*** Text segment Section Begins ***
May 4-8
“I just had an urge to keep learning.”
“I just want to help people, and just do my job”
– Peter Tsai
The COVID-19 pandemic turned respirators into a global necessity. The variation known as the N95 mask is especially crucial to the safety of medical staff around the world. Peter Tsai, a recently retired professor who taught at the University of Tennessee, invented the core technology used in the N95 mask. How did a Taiwanese teacher of fiber science, born on a family farm in Taichung, end up saving the world?
Peter Tsai (蔡秉燚) has twelve patents to his name. He has consulted for over 170 companies. Growing up on the family farm in Taichung, Tsai says he had to help earn an income as a child, so he had little time for studies. After graduating from Taichung Municipal Cingshuei Senior High School, he studied chemical fiber engineering at the Provincial Taipei Institute of Technology (now Taipei Tech) because he wanted to learn a marketable skill.
*** Text segment Section Ends ***
*** Supplied information Section Begins ***
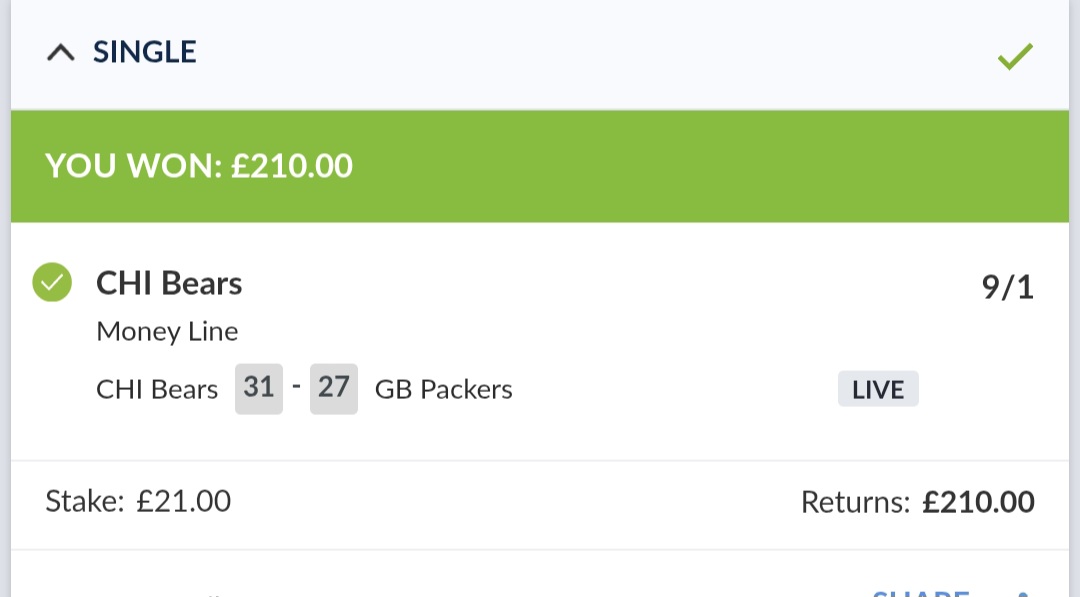Click the Stake label
The width and height of the screenshot is (1080, 597).
[x=84, y=501]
*** Supplied information Section Ends ***
Using the information —
- 1) In the passage about Peter Tsai, what school did he study chemical fiber engineering at?
- 2) Please carry the passage about Peter Tsai forward, picking up after its final sentence.

Expected outputs —
- 1) The Provincial Taipei Institute of Technology, now Taipei Tech.

- 2)
Born in central Taiwan, he also decided to settle in Middle America. He enrolled in Kansas State University to relearn the fundamentals. Not only did he study engineering, he also became a teaching assistant in the Department of Mathematics. He wanted to have a good foundation in mathematics so he could learn more about the different aspects of engineering.
Tsai successfully built a foundation in mathematics, but this still did not satisfy his thirst for knowledge. He signed up for courses everywhere: electrical engineering, mechanical engineering, chemical engineering, and physics. Even though material science was his focus, he studied whatever he was interested in. Other PhD students only needed 90 credits to graduate; he signed up for 500.
Afterwards, it just so happened that his research supervisor went to the University of Tennessee to research the production process known as “melt blowing”. Tsai went along. This was the beginning of thirty-five years of his life devoted to researching fibrous materials.
Because Tsai learned from different disciplines, and because he integrated what he learned, he was able to solve the dual problems of producing nonwoven fabric with the melt blowing process and improving the filtering capability with the electrostatic charging process. He helped the research team at the University of Tennessee successfully develop this technology.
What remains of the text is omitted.